The Aryans of Ladakh stand out as tall (going up to 6’6"), sharp-featured individuals with big eyes and a fair complexion. They live in small hamlets surrounded by huge rocky mountains in altitudes close to 10,000 feet above sea level. Their abode has a very rugged outlook with many of the houses constructed on rocks and boulders. Docile by nature, they yearn to be part of the scheme of things in the state’s developmental agenda but unfortunately their case has never got due recognition and has failed to find favour with the administration.
"We have been pleading our case with the state government for improvement and uplift of our tribe, but our pleas have fallen on deaf ears" says Tashi Dawa, head of Darchiks village in Kargil district. These people are not very well off financially and their prime source of income is through apricot cultivation as they grow this fruit in plenty. But here again, they are not immensely benefited as there is a ban on exporting fresh fruit outside Ladakh, and this has been the woe of all apricot growers across Ladakh.

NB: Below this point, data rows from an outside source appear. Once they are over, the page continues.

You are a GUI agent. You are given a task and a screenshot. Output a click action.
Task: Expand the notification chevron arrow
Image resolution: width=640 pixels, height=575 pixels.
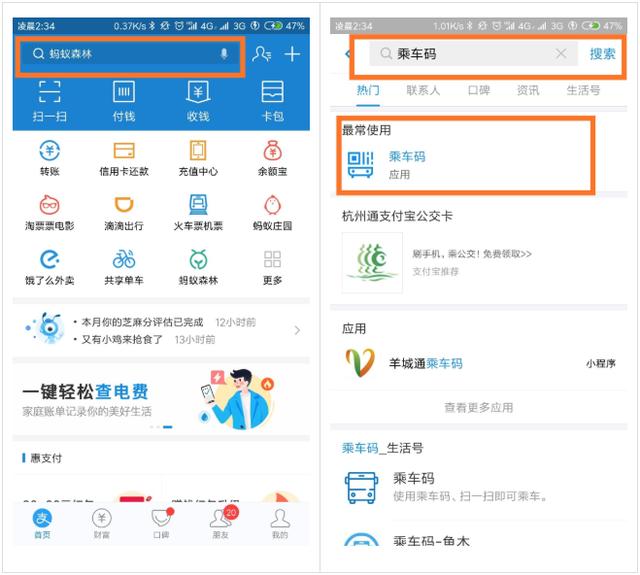(297, 330)
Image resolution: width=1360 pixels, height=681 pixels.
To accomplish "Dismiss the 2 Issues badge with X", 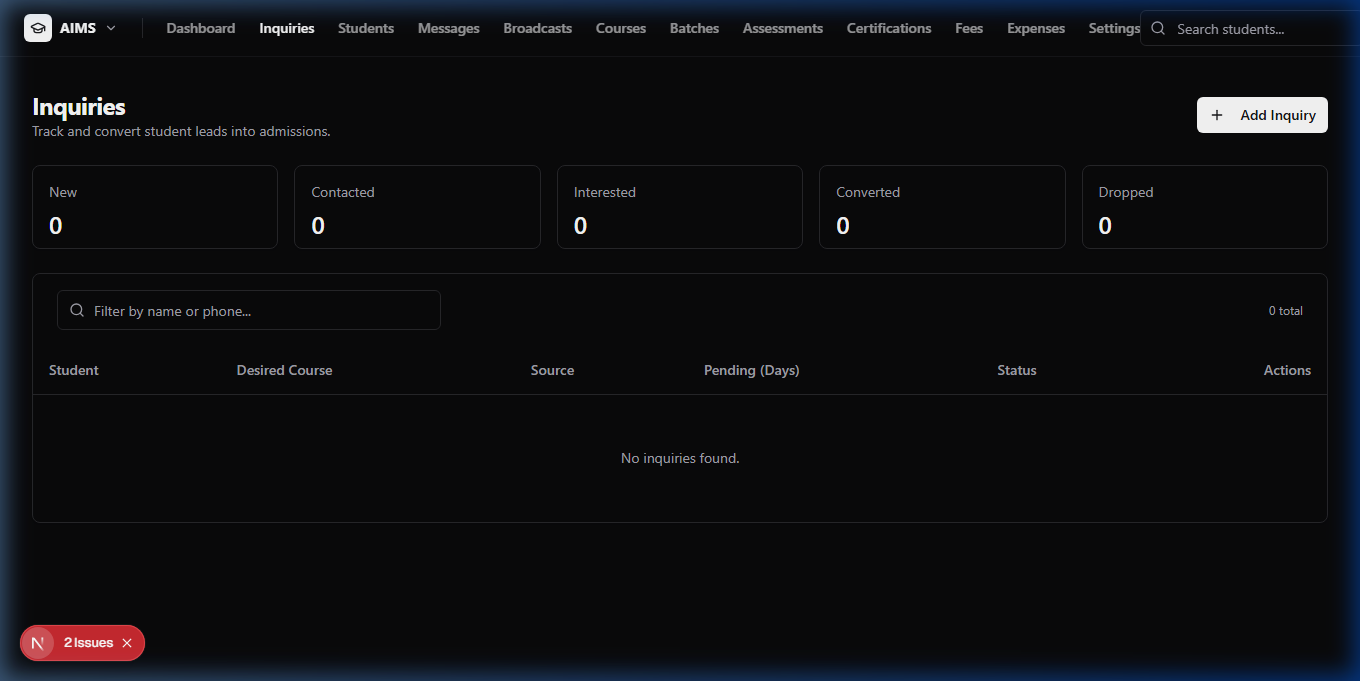I will click(127, 643).
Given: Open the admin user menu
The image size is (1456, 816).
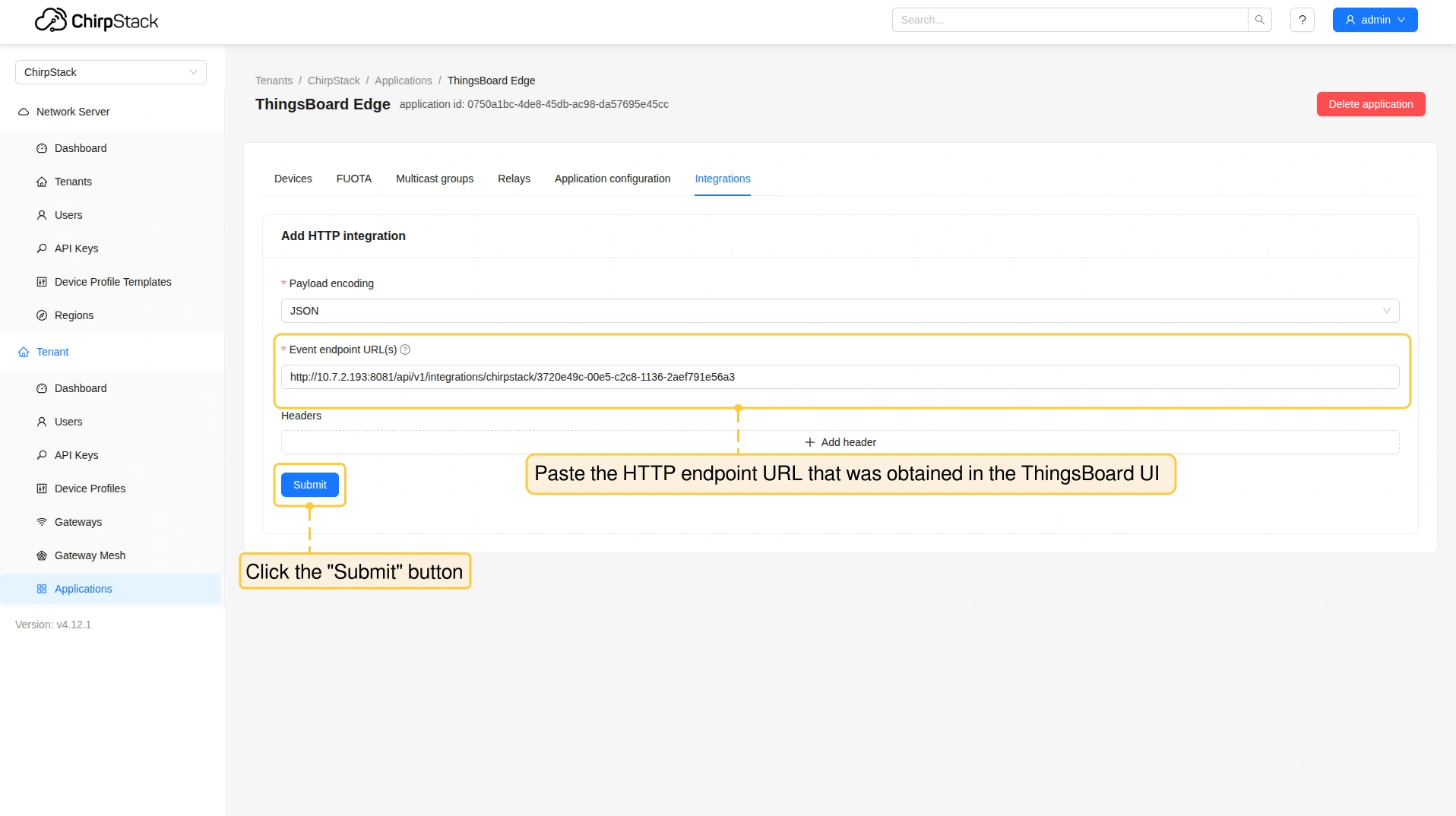Looking at the screenshot, I should tap(1374, 20).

These people have been a raw deal by the state government. Due to financial neglect, there has been no development whatsoever, and education for their children has always been ignored. There is no scope of higher education at all as they can just not afford it. There lies only one middle school since 1953 and the villagers of Batallik have been drawing attention of the departments concerned to upgrade the existing school for educational development of their children but once again their requests have gone unanswered. There is no hospital, and at such regions, even appointed doctors just don’t turn up.
Batallik was badly affected during the Kargil war and the Aryan villages were no exception. These people faced heavy losses and damage to their properties. Though there have been good amount of development after the 1999 Indo-Pak Kargil war through projects such as Sadbhawna, this is just a drop in the ocean.

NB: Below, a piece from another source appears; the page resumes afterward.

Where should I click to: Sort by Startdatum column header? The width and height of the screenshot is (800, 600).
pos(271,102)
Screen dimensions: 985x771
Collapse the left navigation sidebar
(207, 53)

Wrinkled face Padma told this correspondent that "we are being fooled by tall promises by politicians during election campaigning, which are never realised once they come into power. What will happen of us?" She further adds that "there is also a requirement of a full-fledged hospital as we have to travel approximately 65 km through narrow hilly roads, taking almost three-and-a-half hours to travel to the Kargil district hospital."
Ironically, today Aryans feel totally deprived and neglected within their own country whereas they are the study and research subjects for many foreign visitors, especially the Germans. It has been learnt that in 1975 few German women sneaked into these Aryan villages in search of bearing an offspring from this Aryan race as they are considered the original pure ascendants of the Aryans.

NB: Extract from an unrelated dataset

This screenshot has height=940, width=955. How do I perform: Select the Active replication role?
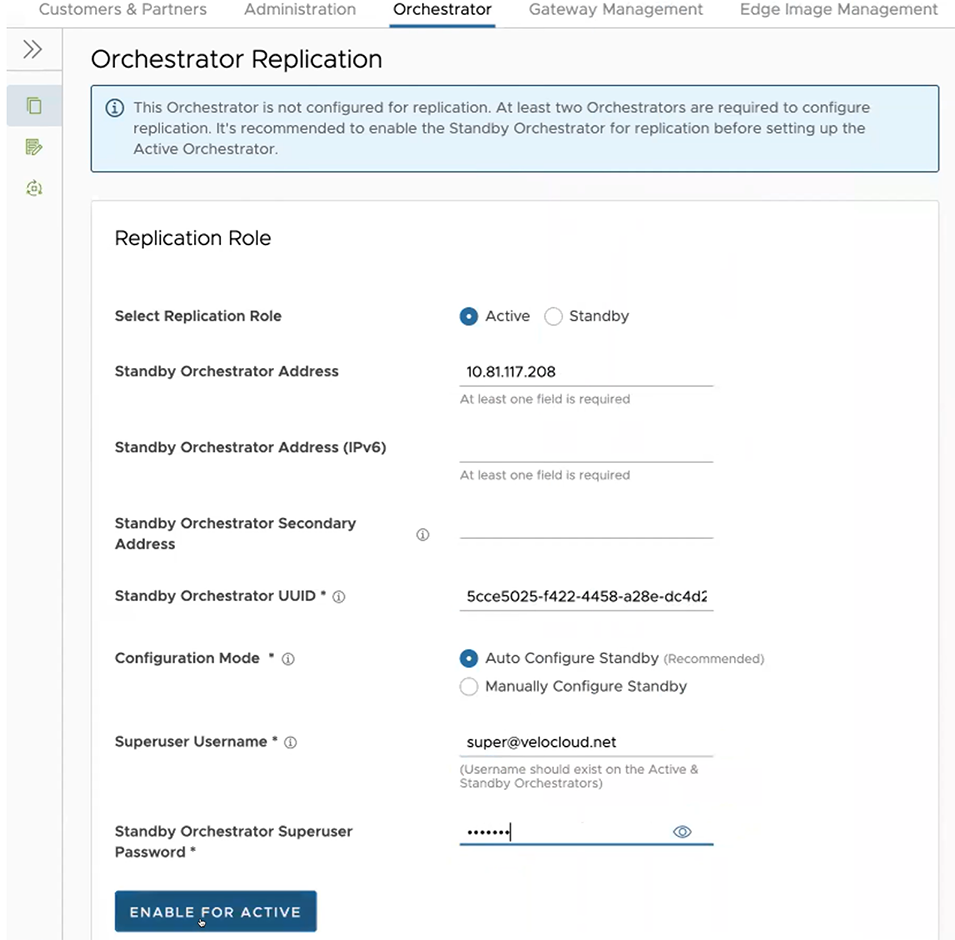[469, 316]
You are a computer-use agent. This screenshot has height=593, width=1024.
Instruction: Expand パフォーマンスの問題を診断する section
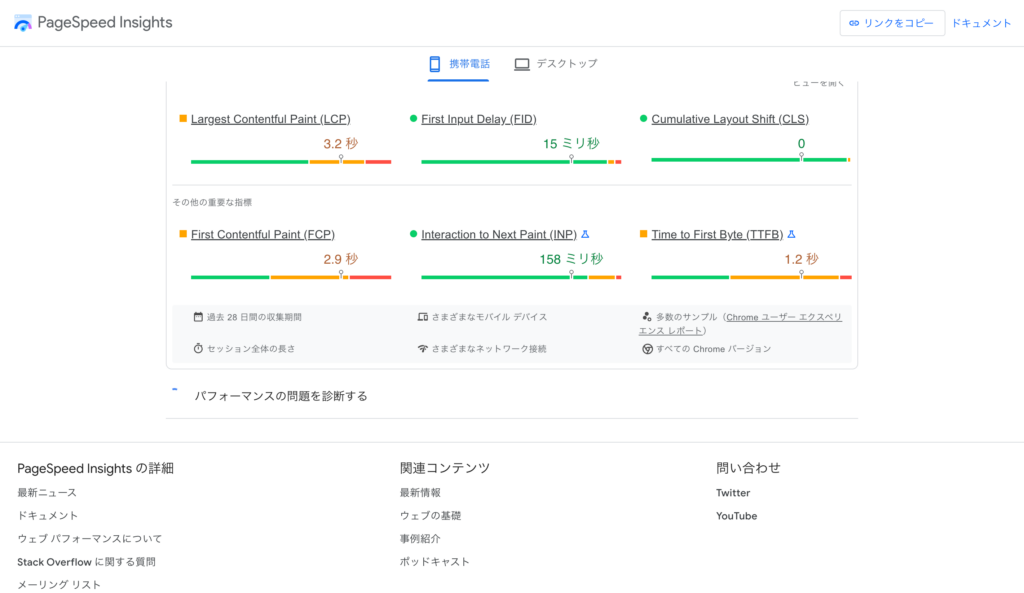(281, 396)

Since then there has been a ban on tourism in this sector and tourists were only permitted after a long drawn procedure of obtaining an inner line permit from the DC offices at Leh or Kargil.
As known, Brokpas live
in the most interior and remotest part of the Ladakh region. Though
they are registered voters in the local Ladakh Autonomous Hill
Development Council, no steps have been taken by the council to
preserve their culture, which they have continued to safeguard by
maintaining traditional rituals and languages.